Der britisch-kanadische Soziologe Frank Furedi, emeritierter Professor an der University of Kent (17) und Autor des Buches „Zur Verteidigung des Populismus“ — Originaltitel „In Defence of Populism“ (18) — deutet den Aufstieg von „Reform UK“ als Fortsetzung des Brexit-Geistes. Furedi spricht von einem populistischen Block, der 2016 sichtbar wurde, als Millionen Menschen traditionelle Parteibindungen hinter sich ließen, um eine kulturelle und politische Ordnung zurückzuweisen, die sie als Herrschaft der Eliten empfanden. Diese Deutung greift einen wesentlichen Punkt auf. Der Brexit war nie nur eine Abstimmung über Binnenmarkt, Zollunion oder Freizügigkeit. Er war eine Abstimmung darüber, ob demokratische Entscheidungen weiterhin an nationale Öffentlichkeit, Volkssouveränität und politische Verantwortlichkeit gebunden sein sollen.
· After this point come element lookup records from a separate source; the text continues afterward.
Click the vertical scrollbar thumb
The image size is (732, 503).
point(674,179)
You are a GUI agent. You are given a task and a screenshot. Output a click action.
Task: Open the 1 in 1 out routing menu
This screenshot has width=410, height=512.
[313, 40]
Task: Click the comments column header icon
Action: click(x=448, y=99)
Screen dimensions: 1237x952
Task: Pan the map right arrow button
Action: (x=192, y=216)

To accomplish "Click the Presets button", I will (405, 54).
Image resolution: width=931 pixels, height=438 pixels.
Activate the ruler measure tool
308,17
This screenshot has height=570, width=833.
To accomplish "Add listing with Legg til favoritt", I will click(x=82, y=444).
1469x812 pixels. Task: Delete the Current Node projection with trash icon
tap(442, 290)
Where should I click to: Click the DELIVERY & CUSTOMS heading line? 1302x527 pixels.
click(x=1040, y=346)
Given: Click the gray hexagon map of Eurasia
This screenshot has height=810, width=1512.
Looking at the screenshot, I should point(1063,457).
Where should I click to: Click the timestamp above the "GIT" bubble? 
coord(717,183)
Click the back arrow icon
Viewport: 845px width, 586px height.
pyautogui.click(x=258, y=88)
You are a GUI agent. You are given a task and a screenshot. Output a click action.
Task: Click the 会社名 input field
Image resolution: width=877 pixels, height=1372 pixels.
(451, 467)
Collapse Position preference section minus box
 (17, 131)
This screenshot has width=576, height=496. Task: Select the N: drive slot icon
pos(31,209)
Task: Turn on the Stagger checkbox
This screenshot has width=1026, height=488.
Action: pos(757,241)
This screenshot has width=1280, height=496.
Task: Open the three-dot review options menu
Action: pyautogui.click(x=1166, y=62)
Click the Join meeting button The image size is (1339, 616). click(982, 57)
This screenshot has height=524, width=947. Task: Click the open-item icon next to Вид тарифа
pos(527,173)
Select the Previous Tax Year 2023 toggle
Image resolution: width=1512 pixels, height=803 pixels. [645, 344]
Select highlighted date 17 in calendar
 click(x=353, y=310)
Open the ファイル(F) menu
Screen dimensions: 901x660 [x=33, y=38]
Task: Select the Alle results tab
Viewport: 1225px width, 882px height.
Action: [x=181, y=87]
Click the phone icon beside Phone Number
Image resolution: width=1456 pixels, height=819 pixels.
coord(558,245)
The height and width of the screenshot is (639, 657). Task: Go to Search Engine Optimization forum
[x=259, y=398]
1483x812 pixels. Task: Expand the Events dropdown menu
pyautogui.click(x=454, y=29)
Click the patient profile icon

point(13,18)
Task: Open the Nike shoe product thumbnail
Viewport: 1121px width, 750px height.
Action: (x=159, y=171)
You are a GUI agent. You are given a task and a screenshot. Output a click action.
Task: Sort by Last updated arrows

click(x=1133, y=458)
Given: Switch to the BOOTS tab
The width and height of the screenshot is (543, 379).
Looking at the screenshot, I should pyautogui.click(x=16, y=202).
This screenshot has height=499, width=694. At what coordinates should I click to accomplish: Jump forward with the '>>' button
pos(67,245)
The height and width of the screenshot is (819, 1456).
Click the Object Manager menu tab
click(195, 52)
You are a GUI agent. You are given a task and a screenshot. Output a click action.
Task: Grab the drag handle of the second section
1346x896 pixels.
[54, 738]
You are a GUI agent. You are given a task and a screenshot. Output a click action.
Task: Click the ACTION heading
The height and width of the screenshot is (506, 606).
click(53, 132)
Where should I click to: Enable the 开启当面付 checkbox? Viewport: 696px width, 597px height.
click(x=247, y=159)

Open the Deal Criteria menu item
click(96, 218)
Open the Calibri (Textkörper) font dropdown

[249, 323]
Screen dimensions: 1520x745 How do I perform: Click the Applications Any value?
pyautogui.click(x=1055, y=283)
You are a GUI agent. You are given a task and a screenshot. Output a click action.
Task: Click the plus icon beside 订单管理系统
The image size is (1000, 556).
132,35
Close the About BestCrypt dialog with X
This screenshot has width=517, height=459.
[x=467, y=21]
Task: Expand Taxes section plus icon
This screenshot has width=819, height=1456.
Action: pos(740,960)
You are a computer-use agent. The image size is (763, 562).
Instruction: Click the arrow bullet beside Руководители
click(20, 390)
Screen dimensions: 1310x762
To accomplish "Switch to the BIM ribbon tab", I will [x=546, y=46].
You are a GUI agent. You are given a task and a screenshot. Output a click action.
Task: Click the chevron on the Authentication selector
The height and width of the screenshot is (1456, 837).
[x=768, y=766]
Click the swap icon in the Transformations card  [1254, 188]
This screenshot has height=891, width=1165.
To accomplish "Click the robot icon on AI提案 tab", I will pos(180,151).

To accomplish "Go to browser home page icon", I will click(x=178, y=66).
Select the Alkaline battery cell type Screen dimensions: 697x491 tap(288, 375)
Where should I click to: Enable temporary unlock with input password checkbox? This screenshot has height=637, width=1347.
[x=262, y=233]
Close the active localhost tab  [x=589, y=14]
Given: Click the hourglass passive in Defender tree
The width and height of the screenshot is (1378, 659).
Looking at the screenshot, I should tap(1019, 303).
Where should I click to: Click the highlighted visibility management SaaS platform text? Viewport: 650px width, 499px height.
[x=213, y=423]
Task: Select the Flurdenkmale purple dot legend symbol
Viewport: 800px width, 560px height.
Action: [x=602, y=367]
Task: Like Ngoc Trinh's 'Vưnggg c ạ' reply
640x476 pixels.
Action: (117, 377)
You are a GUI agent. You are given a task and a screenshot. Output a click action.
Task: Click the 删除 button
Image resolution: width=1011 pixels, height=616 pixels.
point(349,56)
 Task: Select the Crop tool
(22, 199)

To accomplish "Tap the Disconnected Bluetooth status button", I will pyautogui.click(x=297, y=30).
Die neue Trennlinie beschreibt Furedi als Gegensatz zwischen populistischer Demokratie und einer technokratischen Mitte, die Politik vor allem als Verwaltung, Expertensteuerung und moralisch abgesicherte Alternativlosigkeit versteht. Das trifft einen Nerv. (19)
Man sollte den Begriff Populismus doch hier präzise verwenden. Populismus ist nicht automatisch Demagogie. Er ist zunächst die Behauptung, dass gewöhnliche Bürger urteilsfähig sind und dass politische Entscheidungen nicht dauerhaft an Experten, Gerichte, Zentralbanken, internationale Institutionen, NGOs, Medienapparate oder moralische Wächter ausgelagert werden dürfen. Diese Behauptung kann grob werden, sie kann gefährlich vereinfacht werden und sie kann auch von Opportunisten benutzt werden. Aber ihr demokratischer Kern ist nicht illegitim. Im Gegenteil. Wo etablierte Parteien ihre Wähler nur noch erziehen wollen, entsteht zwangsläufig eine Gegenbewegung, die sagt, wir sind keine zu betreuende Bevölkerung. Wir sind der Souverän.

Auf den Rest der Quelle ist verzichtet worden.